Мальчик бежал впереди. Мать отстала. Наверно, ей было тяжело бежать: сзади он слышал ее прерывистое дыхание, то быстрое-быстрое, то такое редкое, что оно совсем не улавливалось. Такое дыхание бывает у загнанной лошади, которая вот-вот упадет. Мальчик стал бежать медленнее, чтобы подождать мать, но та все время отставала.
Потом, много позже, когда он стал взрослым и часто вспоминал это, он понял, почему она отставала. Не потому, что устала, хотя, конечно, она устала бежать в тяжелых подшитых валенках по глубокому снегу после стольких лет голодовки, почти опухшая от голода, и все-таки, если б захотела, она, наверное, не отстала. Она рассчитывала, что на сына не хватит очереди, что летчик начнет вести очередь чуть сзади нее, проведет через нее, через пространство от нее до сына, потом устанет, на мгновение оторвется от пулемета, а самолет уже проскочил, и может быть, летчик не захочет возвращаться назад из-за мальчишки.
Тра-та-та-та-та…
Они успели добежать до первых сосен. Вернее, успел добежать он, Юрик, когда услышал этот стук.
Тра-та-та-та-та…
Как будто кто-то очень ловкий, очень музыкальный, с очень хорошим слухом в свое удовольствие, просто так, от нечего делать, но в то же время гордясь своим тонким слухом, стучал палкой в дно железного таза. И у него получились абсолютно точные промежутки между ударами. Вот так:
Тра-та-та-та-та…
Юрик поднял голову и понял, что жив. Мертвые не поднимают голов. И мать тоже подняла голову. И вдруг Юрик увидел на лице матери страх. Он никогда еще не видел на ее лице страха. Даже тогда, когда она поднялась с дороги, на которой дымились весенним паром конские яблоки. Оно было тогда просто серым, и слегка дрожали тоже серые губы. Но страха не было. Это он точно помнит, что страха не было. Были просто серое лицо и серые губы.
А сейчас на ее лице был страх. Мальчик посмотрел по направлению ее взгляда и сразу понял, чего испугалась мать.
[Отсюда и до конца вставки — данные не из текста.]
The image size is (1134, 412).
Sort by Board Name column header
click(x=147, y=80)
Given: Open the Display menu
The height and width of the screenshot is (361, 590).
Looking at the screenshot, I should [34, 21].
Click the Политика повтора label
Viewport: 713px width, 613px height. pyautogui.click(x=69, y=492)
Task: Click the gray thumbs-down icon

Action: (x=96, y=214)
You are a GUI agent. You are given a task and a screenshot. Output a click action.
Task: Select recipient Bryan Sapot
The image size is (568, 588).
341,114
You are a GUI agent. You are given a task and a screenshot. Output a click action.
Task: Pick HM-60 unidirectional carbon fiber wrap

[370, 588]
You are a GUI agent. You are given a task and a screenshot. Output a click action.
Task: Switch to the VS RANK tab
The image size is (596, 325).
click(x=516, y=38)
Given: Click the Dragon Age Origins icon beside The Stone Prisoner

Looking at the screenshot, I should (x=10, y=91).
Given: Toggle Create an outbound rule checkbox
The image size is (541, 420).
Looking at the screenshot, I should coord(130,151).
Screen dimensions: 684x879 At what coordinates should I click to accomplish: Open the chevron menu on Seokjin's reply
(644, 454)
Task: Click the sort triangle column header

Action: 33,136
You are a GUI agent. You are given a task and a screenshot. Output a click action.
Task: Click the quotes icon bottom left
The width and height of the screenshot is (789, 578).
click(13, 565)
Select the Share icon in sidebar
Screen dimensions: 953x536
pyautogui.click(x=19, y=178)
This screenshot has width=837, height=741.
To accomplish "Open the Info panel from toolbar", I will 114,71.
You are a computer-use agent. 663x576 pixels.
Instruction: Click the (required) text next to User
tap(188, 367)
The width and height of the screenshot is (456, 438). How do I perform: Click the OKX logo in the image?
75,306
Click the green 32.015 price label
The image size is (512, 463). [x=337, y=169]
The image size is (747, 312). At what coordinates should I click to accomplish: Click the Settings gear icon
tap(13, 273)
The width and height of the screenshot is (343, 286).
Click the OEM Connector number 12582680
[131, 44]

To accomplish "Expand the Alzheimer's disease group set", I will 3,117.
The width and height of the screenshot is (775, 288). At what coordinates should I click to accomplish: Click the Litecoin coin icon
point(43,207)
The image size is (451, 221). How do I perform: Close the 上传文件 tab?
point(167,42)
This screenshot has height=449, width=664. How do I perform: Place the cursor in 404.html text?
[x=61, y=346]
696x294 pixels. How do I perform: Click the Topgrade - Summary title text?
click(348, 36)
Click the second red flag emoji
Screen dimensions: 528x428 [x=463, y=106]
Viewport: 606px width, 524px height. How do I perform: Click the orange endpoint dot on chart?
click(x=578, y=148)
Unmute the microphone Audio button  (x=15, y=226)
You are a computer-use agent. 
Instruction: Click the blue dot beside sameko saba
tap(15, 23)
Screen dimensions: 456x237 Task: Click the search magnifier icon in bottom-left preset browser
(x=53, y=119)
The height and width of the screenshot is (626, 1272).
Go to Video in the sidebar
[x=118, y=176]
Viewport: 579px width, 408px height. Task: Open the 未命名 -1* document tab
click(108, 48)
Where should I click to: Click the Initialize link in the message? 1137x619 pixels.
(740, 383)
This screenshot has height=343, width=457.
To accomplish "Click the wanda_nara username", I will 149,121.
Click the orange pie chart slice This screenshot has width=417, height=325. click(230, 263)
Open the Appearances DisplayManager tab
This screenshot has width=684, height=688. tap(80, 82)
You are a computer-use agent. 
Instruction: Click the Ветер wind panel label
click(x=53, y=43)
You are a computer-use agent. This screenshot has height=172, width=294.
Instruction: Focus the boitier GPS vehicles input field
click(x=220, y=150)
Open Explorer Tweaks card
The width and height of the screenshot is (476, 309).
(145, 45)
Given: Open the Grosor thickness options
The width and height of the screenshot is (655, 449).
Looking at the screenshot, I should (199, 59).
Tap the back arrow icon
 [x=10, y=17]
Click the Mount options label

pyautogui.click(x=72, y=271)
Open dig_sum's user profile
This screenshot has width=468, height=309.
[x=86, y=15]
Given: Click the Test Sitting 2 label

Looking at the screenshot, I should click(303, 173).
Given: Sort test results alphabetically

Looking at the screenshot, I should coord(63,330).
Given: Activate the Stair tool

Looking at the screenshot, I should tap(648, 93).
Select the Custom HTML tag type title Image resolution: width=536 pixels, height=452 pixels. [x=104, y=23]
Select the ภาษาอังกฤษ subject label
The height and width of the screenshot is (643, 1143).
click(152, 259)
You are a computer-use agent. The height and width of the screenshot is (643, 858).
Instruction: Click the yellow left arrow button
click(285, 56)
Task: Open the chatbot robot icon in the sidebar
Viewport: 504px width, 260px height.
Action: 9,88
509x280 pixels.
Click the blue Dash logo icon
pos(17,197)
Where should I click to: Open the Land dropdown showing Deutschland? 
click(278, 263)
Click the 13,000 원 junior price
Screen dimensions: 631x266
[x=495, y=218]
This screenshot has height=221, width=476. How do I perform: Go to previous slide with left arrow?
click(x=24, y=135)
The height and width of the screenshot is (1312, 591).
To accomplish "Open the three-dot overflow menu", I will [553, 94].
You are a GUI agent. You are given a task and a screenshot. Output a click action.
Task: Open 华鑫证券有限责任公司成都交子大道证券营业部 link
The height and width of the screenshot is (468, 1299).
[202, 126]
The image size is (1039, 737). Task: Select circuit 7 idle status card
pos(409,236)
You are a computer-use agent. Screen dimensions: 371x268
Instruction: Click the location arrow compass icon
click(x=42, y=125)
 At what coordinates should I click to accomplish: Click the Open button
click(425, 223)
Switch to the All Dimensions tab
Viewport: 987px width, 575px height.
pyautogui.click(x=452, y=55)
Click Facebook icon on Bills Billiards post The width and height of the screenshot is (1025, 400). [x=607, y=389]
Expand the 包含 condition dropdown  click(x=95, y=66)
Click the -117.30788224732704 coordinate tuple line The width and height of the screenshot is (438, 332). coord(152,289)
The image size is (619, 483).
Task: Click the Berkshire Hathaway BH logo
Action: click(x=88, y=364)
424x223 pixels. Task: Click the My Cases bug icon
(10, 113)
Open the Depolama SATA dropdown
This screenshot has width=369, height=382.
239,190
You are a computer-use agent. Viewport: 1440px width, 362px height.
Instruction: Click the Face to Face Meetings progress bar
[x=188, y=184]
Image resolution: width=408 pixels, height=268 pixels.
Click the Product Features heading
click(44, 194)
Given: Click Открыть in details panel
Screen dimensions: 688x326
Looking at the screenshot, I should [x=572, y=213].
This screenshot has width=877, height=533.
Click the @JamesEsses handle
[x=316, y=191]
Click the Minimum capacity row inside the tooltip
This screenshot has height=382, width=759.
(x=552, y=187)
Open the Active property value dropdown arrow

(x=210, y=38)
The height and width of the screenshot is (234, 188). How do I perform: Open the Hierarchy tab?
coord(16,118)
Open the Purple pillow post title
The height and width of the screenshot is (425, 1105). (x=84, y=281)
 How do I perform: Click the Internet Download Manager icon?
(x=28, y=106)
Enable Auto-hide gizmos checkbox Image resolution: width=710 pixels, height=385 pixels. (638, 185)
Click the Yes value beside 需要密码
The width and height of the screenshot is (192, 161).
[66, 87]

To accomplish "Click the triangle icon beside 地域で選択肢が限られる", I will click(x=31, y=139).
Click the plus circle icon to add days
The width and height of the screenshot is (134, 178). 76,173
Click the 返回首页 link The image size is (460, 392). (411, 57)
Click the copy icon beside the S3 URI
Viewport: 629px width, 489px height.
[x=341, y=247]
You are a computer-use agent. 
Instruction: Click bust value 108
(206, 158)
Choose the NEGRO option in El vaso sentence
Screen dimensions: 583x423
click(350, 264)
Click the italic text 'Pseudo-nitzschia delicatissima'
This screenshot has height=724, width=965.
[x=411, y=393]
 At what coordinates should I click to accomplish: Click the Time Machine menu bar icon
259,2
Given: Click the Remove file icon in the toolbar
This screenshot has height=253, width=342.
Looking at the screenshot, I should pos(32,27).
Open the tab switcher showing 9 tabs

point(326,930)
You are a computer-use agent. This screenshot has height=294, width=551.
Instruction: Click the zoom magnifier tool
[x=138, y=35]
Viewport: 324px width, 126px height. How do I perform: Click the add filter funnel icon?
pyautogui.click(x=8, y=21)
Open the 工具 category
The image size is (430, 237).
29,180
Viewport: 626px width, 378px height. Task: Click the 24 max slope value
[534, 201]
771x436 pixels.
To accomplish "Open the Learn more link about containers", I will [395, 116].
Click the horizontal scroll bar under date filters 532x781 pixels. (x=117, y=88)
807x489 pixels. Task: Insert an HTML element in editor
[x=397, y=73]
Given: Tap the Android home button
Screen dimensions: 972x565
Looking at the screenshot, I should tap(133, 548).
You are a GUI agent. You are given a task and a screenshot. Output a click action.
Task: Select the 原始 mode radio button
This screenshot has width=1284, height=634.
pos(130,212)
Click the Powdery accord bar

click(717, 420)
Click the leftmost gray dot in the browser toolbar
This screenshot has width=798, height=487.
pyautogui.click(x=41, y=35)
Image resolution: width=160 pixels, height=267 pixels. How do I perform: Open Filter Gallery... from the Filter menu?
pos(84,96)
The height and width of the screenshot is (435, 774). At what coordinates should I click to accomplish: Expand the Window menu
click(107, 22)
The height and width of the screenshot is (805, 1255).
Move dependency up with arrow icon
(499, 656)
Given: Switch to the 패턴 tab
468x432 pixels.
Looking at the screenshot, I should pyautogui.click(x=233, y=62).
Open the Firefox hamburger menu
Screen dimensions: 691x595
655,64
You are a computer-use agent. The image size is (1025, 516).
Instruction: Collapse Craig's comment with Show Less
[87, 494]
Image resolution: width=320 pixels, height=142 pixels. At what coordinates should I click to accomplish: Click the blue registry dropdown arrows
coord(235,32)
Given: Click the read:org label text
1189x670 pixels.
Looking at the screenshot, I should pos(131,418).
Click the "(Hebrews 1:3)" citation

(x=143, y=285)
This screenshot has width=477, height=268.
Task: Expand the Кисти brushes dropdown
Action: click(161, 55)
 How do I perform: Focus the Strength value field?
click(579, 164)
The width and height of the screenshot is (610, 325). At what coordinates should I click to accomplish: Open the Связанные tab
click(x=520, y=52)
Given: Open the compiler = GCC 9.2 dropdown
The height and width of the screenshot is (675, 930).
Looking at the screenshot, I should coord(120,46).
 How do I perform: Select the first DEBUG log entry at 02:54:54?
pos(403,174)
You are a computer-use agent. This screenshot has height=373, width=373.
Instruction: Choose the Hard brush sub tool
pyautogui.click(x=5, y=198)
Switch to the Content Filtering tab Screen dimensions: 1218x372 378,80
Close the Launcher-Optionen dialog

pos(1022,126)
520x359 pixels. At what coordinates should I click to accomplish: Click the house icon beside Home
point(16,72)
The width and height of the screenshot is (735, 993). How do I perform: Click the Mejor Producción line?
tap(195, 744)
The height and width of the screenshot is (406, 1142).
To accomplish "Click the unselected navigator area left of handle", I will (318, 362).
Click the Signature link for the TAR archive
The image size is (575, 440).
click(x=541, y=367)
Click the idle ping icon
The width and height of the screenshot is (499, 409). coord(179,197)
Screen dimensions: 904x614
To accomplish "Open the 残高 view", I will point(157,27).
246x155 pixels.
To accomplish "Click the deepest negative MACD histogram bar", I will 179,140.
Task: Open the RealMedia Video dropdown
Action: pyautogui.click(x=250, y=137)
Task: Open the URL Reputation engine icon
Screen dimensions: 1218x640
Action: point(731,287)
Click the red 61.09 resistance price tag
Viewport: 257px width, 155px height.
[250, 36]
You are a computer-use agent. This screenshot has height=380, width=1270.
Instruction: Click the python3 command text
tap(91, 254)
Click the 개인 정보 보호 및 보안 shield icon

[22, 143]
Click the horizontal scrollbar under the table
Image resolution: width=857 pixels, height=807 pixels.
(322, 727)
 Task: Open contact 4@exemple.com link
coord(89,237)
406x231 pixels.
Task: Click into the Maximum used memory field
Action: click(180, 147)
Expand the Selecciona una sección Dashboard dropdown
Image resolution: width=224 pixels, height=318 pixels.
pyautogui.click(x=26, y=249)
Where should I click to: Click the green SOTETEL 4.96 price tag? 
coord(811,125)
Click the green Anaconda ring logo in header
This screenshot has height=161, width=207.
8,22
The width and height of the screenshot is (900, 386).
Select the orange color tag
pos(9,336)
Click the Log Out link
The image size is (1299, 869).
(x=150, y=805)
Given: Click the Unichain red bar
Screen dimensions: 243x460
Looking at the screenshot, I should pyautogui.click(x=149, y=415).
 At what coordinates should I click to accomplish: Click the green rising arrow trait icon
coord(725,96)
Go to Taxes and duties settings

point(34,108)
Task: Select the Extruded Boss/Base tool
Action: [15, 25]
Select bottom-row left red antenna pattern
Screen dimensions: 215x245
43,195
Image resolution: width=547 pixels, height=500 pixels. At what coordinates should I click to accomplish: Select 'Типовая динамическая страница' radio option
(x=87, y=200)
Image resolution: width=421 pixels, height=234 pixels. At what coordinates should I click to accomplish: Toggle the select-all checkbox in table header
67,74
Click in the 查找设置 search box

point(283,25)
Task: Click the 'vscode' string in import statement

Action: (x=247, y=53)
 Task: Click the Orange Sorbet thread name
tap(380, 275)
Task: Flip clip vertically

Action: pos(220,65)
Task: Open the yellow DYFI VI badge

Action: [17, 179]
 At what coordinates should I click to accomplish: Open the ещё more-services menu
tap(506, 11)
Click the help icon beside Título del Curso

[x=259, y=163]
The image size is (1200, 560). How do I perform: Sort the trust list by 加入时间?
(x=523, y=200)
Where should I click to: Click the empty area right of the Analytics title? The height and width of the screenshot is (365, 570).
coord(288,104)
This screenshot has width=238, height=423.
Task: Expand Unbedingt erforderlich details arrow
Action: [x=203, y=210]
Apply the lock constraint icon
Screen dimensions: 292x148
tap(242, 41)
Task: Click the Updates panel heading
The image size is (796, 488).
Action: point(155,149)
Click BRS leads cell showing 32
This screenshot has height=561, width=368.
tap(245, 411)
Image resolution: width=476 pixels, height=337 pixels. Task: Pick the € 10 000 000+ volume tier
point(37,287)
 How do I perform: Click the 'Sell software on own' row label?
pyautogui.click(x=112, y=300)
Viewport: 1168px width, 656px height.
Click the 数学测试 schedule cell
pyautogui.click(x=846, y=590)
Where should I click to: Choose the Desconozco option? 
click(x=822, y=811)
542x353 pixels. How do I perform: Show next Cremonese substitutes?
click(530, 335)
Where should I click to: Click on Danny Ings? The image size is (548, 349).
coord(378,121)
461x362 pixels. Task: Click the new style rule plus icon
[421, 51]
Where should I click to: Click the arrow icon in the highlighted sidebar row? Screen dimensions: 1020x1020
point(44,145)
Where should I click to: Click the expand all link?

Она испугалась стежки, похожей на след полевой мыши, только покрупнее. Эта стежка, как и та, первая, начиналась чуть раньше и кончалась чуть позже, только она не шла параллельно их телам. Она огибала их тела. Прямо, прямо, потом полукруг и опять прямо, прямо.
Летчик сделал контур их тел! Он играл с ними. И первый раз, когда провел очередь строго посредине между их телами, тоже играл. И сейчас. А сейчас будет третий заход. Играют ведь до трех раз.
Они сидели в снегу под молоденькими соснами, такими красивыми, пушистыми, и ждали. Ждали пять, десять, пятнадцать минут, пока поняли, что самолет больше не прилетит. До сих пор Юрик не может решить, почему летчик не прилетел в третий раз. Может быть, встретил наши самолеты, испугался и улетел. Может быть, у него кончилось горючее или патроны. А скорее всего ему надоело: летчик думал, что прилетит в третий раз, возможно, даже начал уже разворачивать самолет, но потом ему надоело, и он улетел. Такое бывает. Делаешь что-то не очень обязательное для тебя, скорее даже совсем не обязательное, скорее для собственного удовольствия, даже не для собственного удовольствия, а просто так, от скуки. Собираешься делать это еще, но потом тебе внезапно надоест, ты бросишь прямо в том месте, где надоело, и принимаешься за что-то другое…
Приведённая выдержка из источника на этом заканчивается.